_Stated exercise_
Could you lay out every line of the material below as a JSON list of strings, one string per line, with blank lines and the pictures left out?

_Material provided_
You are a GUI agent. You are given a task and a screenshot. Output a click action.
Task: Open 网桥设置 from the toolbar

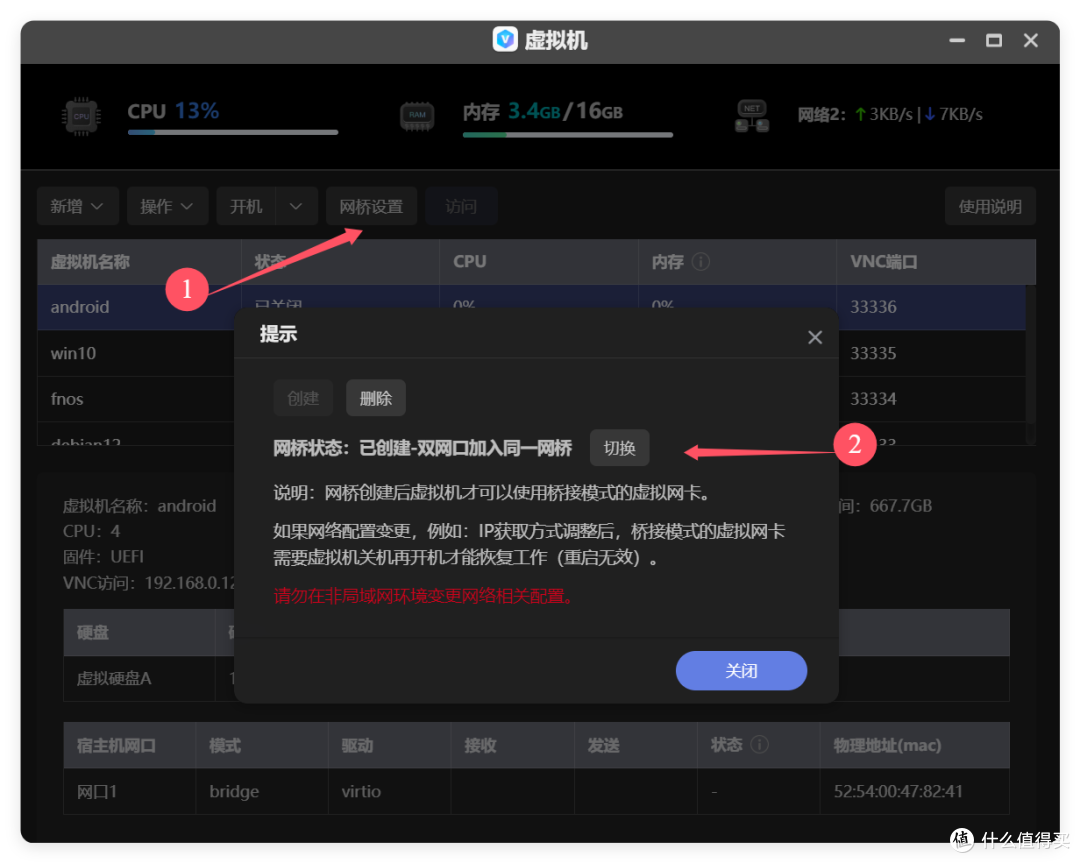(371, 206)
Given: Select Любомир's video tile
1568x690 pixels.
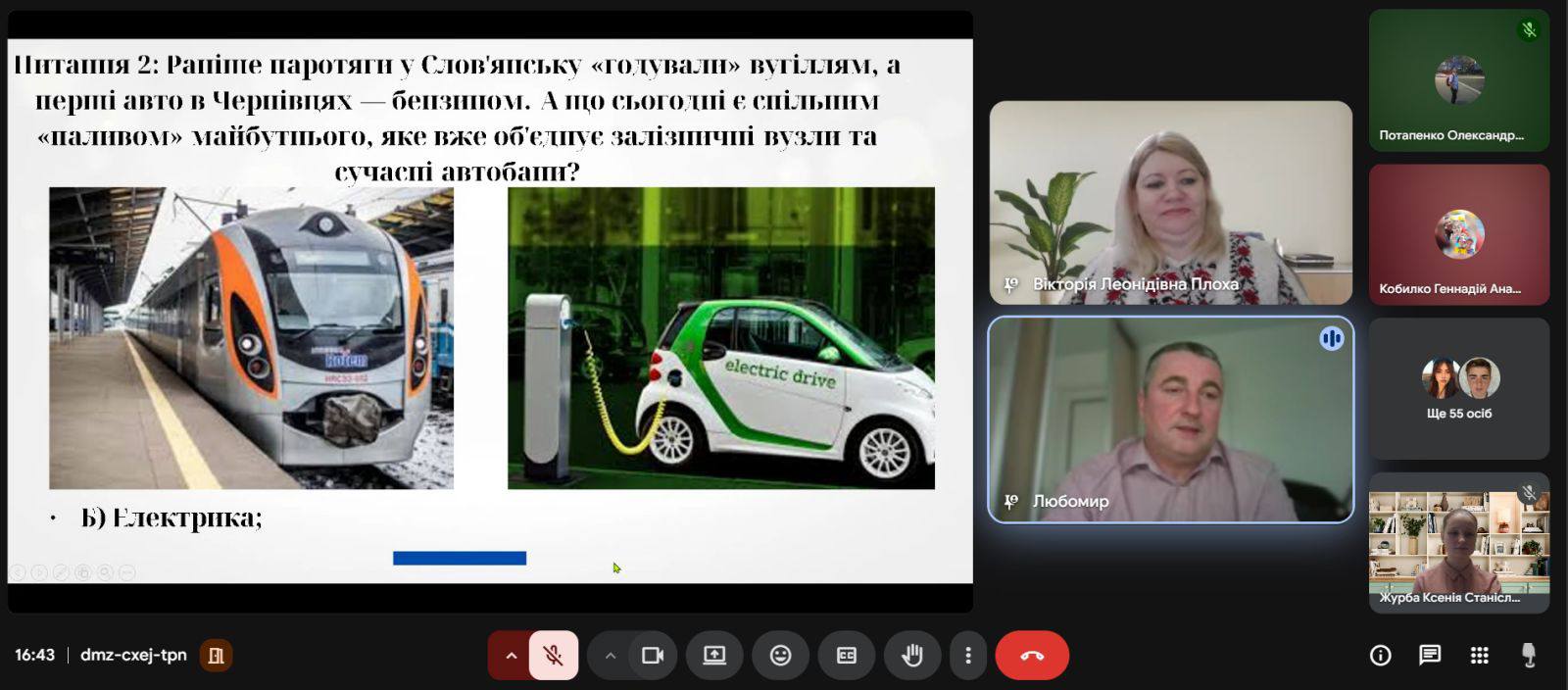Looking at the screenshot, I should (x=1170, y=419).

_Answer in full_
[
  "You are a GUI agent. You are given a task and a screenshot. Output a click action.",
  "Task: Open 网桥设置 from the toolbar",
  "(371, 206)",
  "Given: Select Любомир's video tile",
  "1568x690 pixels.",
  "Looking at the screenshot, I should (x=1170, y=419)."
]